Welcome dear readers,
There's something about this time of year in New England, the darkening days of October and the plunge into the chill of November, that brings out melancholy.
The thinning of the veils, some say, is the time when the boundary between the physical living world and the spiritual world almost dissolves.
Even if we don't believe in a spiritual world, the world around us echoes the passing of time. The fiery oranges and reds of the sugar maple hold the winter's bare branches.
It's a time when we find ourselves thinking about the ghosts of life -- once vibrant relationships and passions that have gone dormant, missed opportunities, the things said and done that still haunt us.
We may find ourselves grieving what we never had, what we've never experienced. A marriage, a certain level of success, a pain-free body, a child, the presence of a father at Saturday games, a world in which there is no war.
And for those griefs, we are generally told the following: "Don't dwell in that sadness. Think of what you do have. Be grateful."
That is sound advice. And sometimes we can do that.
But on days when sorrow feels closer to us, it is insufficient. That advice does not help us to integrate our past, our choices, and the things we could and could not control.
Instead, let us welcome our ghosts. Play with them. What would it be like to have been a lawyer in the big city? or to have twins? or to have a neurotypical brain? or to have had a grandmother who baked cookies every afternoon?
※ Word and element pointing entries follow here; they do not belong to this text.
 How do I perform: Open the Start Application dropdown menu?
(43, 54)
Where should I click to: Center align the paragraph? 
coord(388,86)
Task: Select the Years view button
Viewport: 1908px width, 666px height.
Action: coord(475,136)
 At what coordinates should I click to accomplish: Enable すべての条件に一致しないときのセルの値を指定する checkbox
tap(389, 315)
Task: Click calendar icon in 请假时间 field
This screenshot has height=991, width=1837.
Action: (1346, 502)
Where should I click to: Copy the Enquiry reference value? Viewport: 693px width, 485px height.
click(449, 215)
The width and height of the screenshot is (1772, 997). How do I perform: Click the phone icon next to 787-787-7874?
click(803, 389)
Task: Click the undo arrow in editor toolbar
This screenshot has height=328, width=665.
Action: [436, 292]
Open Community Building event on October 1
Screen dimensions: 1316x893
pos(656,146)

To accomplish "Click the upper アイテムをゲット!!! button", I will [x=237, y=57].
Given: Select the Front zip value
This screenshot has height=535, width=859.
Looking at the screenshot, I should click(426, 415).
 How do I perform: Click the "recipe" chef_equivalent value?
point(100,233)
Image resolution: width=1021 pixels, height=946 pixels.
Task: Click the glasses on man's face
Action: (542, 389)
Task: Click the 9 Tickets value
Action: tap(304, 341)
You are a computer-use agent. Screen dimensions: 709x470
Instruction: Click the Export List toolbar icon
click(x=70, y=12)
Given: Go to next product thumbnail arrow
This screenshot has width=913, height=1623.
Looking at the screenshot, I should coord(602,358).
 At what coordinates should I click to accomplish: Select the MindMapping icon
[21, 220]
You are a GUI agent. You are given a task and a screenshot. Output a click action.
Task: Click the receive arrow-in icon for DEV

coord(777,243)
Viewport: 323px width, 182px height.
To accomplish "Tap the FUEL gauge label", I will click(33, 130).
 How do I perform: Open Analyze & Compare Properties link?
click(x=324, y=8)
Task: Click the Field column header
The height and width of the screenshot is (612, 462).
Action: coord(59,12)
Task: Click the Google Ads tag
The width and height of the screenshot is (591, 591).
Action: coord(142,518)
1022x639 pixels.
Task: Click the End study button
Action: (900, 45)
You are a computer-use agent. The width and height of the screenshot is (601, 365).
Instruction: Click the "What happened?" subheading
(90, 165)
Mark Wunderlich does that in the poem, where he imagines the son he'll never have. And in his imagining, he realizes what can never be known. What is it to have someone made by your body, but whose mind remains just out of reach?
Our ghost grieving is bound up in our desires. We grieve what we have conscribed -- we are haunted by our own limitations. When we welcome our ghosts and imagine them -- playfully, amusingly, lovingly, we become aware of what we need to give ourselves. And we become aware that those ghost griefs, manifested in the real physical world, would also be imperfect and unpredictable.